Skeletal Surveys in Young Infants with Bruising: An Opportunity to Improve Quality of Care
Kristin G Crichton1, Sandra Spencer1, Kathi Makoroff2, Eugene Izsak3, Paul McPherson4, Lori Vavul-Roediger5, Grace Kim6, Jonathan Thackeray5
1Nationwide Children's Hospital, Columbus, OH;2Cincinnati Children's Hospital Medical Center, Cincinnati, OH;3Promedica Toledo Children's Hospital, Toledo, OH;4Akron Children's Hospital, Akron, OH;5Dayton Children's Hospital, Dayton, OH;6UH Rainbow Babies and Children’s Hospital, Cleveland, OH
Background (issue): Sentinel injuries, minor injuries in infants concerning for non-accidental trauma, appear more frequently in children who are victims of abuse. Bruising has been reported to be the most common type of sentinel injury and the workup, when bruising is identified, is extremely variable. Despite the American Academy of Pediatrics’ recommendations, providers do not consistently obtain skeletal surveys on young infants with bruising to identify occult fractures. We aim to determine which patient factors, if any, are associated with completion of a skeletal survey in infants less than six months of age who present with bruising.

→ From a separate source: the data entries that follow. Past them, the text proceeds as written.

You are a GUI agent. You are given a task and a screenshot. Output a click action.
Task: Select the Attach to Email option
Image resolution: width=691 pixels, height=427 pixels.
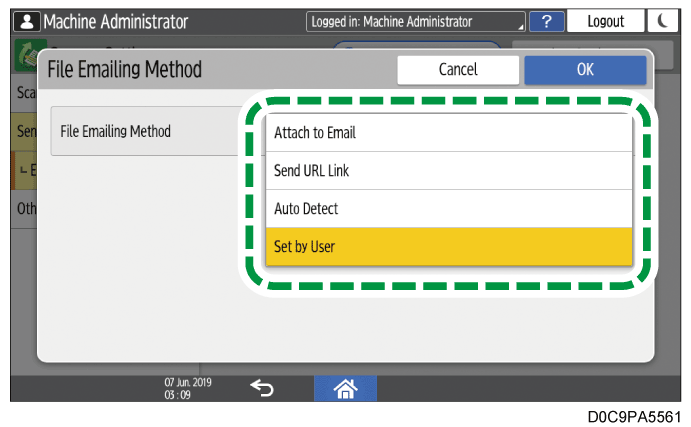point(448,133)
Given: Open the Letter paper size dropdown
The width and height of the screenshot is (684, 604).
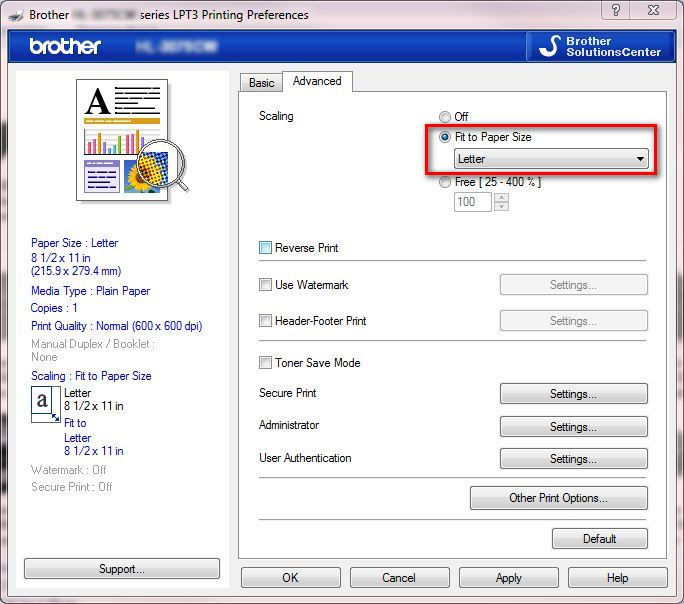Looking at the screenshot, I should tap(551, 159).
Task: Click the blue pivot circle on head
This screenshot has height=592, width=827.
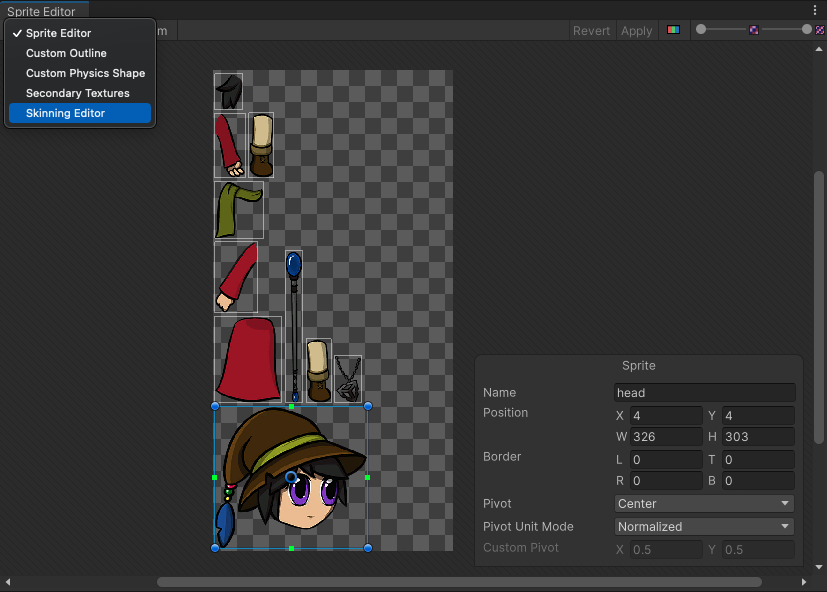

Methods: Six children’s hospitals identified all patients under the age of six months with bruising via a retrospective chart review. Demographic and clinical data were collected for each patient, including whether or not a skeletal survey was completed.
Findings: A total of 367 infants younger than six months old with bruising were identified, 142 (38.7%) of which had skeletal surveys completed. Infants who had skeletal surveys were significantly younger, more likely to have public insurance, and more likely to be seen in the emergency department than infants who did not.
Conclusions (implications for practice): Fewer than 40% of infants with bruises had a skeletal survey completed with significant disparities based on age, insurance status, and site of evaluation. Provider bias in the evaluation of infants with bruising may lead to missed abuse. This study highlights an opportunity to improve medical provider education on the approach to infants with bruising and thus improve detection of potential child abuse.